Emerson College’s only independent, student-run newspaper since 1947

The Berkeley Beacon

Emerson College’s only independent, student-run newspaper since 1947

The Berkeley Beacon

Emerson College’s only independent, student-run newspaper since 1947

The Berkeley Beacon

Getting vulgar with Bulger: Doc comes to Emerson, accompanied by gangster’s former flame

Getting+vulgar+with+Bulger%3A+Doc+comes+to+Emerson%2C+accompanied+by+gangsters+former+flame

When Lindsay Cyr’s boyfriend wanted to take their relationship to the next level — “the one that happens in the dark,” she specifies — she wasn’t interested.

“I figured it only lasts eight minutes anyways, and it always hurts,” she said in a new documentary. “So why bother?”

The boyfriend convinced her in the end, with a wry smile and a promise she remembers even now, almost 50 years later.

“He looked at me and he said ‘Honey, I can’t even get my clothes off properly in eight minutes,’” she laughs. “And boy, was he telling the truth!” 

And so began what the documentary called a tumultuous 12-year relationship between Cyr and James “Whitey” Bulger, Boston’s most notorious gangster. 

 Tuesday night Cyr — a tall, Irish Catholic woman, now in her 60s — visited Emerson’s campus for the screening of the documentary Whitey Bulger: The Making of a Monster, in which she was an interviewee. Cyr spoke at length at the end of the screening — alongside the documentary’s producer Susan Gray — about the documentary, the relationship, and Bulger’s recent trial and conviction. 

The association between Cyr and Bulger spanned 12 years and encompassed sex, violence, infidelity, murder, and the birth and death of their child, an event which, according to Cyr, made Bulger a much darker man.

“Our son got sick on a Friday and died on a Monday. It was awful, just awful,” she said in the film. “It really affected [Bulger] that for all his money and all his power, he couldn’t save him.”

This, among others, was an element of Bulger’s story that had never really been shown before this film, according to Gray. 

“This was a commissioned documentary for Investigation Discovery, which has a predominantly female audience,” said Gray. “So we geared it towards them, and we focused a lot on the women in Bulger’s life.” 

Founded in 1996, Investigation Documentary is a television channel that focuses on true-life crime documentaries.

The Bulger documentary, its latest movie, kicks off with a gruesome retelling of one of Bulger’s murders, a partner’s ex-girlfriend who knew sensitive information. He strangled her with his bare hands, then made his partner — the woman’s old lover — pull out her teeth and cut off her fingers to prevent identification.

The film then hurtles through a flurry of narration, re-enactment, and expert interviews, which even Gray admits is “a bit confusing at times.” 

“It’s not easy to tell the whole story of Whitey Bulger in 45 minutes,” Gray explained.

The documentary is somewhat different from the usual screenings that are part of Emerson’s Bright Lights series, which, according to programmer Anna Feder, puts on about 30 events a semester, all free and open to the public. 

“We don’t show enough made-for-TV,” said Feder. “We do lots of theatrical documentaries. I wanted students to see how this one is cut different, aired different.” 

 Feder added that part of her goal as programmer is to pick movies “for all of visual and media department, not just the film students.”

The documentary alternates between the human elements of Bulger’s life — how he was abused as a child, how the government experimented on him with LSD in prison (events which haunted him with lifelong insomnia, nightmares, and a nervous disorder known as Bell’s palsy). The film also focuses on Bulger’s relationships with his various lovers, including Cyr — and the hard facts of his criminal life. 

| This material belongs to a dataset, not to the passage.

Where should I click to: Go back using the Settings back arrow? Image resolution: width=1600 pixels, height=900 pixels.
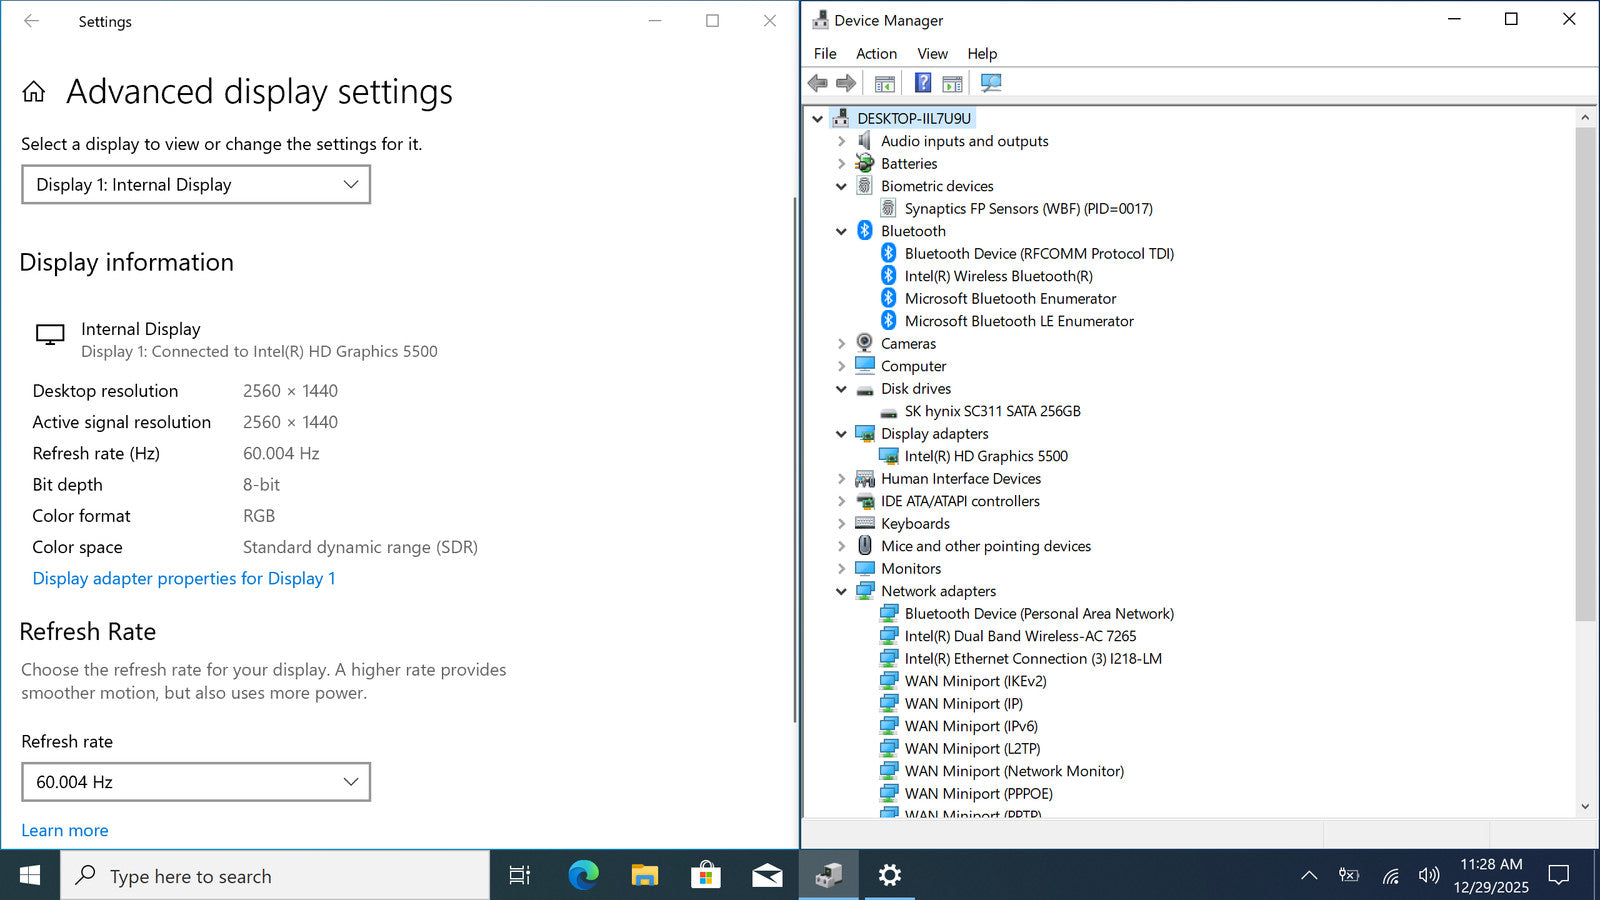click(32, 21)
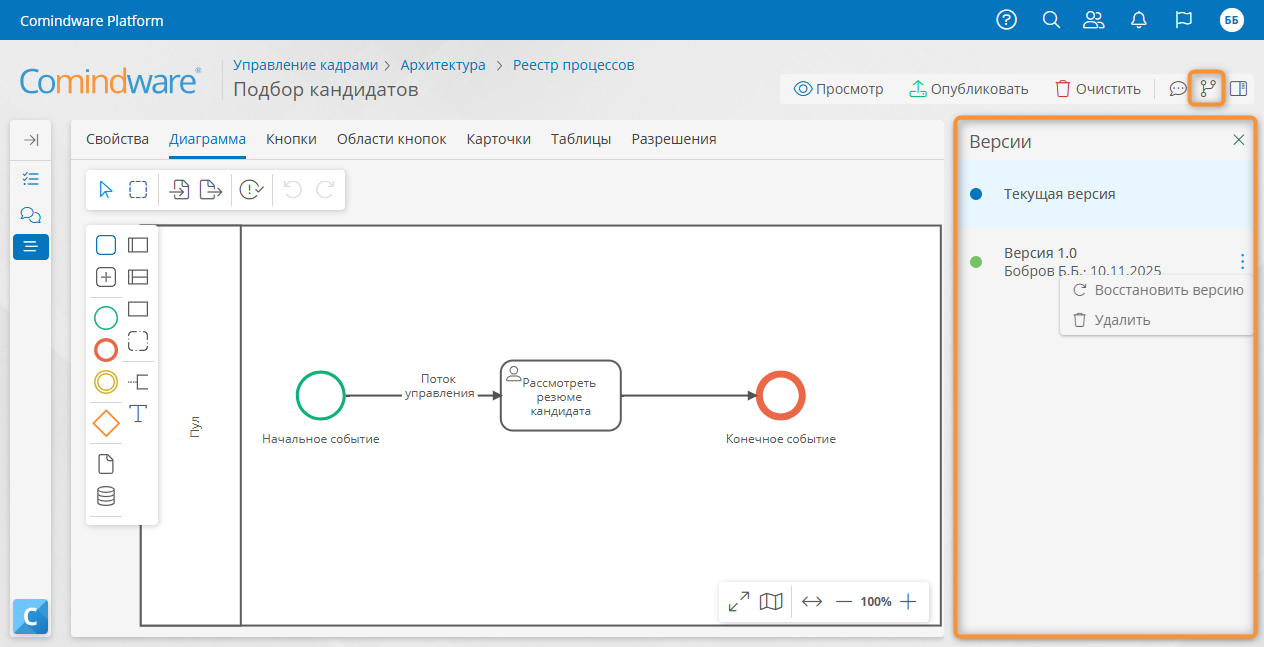Zoom in with the plus button

tap(908, 602)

True to Gray’s word, the documentary is shown largely through the perspectives of women, many of whom have compelling stories to tell. Patricia Donahue, wife of Michael Donahue, an innocent man who was killed in the crossfire of Bulger’s gang war, recounted the night of the murder.

“Do you know what it’s like to look up and see your husband’s face on the 6 o’clock news?” she asked. “Bulger took away my soulmate. He took away my son’s father.”

Still, somehow, in the face of overwhelming legal evidence and popular opinion, Cyr doesn’t believe that Bulger is truly the monster everyone believes.

She speaks of him gently, even now. She reminiscences about their inside jokes, their date nights, their fights over little things like the babysitter or home renovation. She calls him Jimmy.

One audience member asked if Cyr was glad when he was caught. There was a long pause where she looked up, above the audience’s heads, into the high reaches of the Bright Family Screening Room, as if searching for her answer there.

“That’s a hard question,” she finally said in a surprisingly soft voice. “That’s a really hard question.”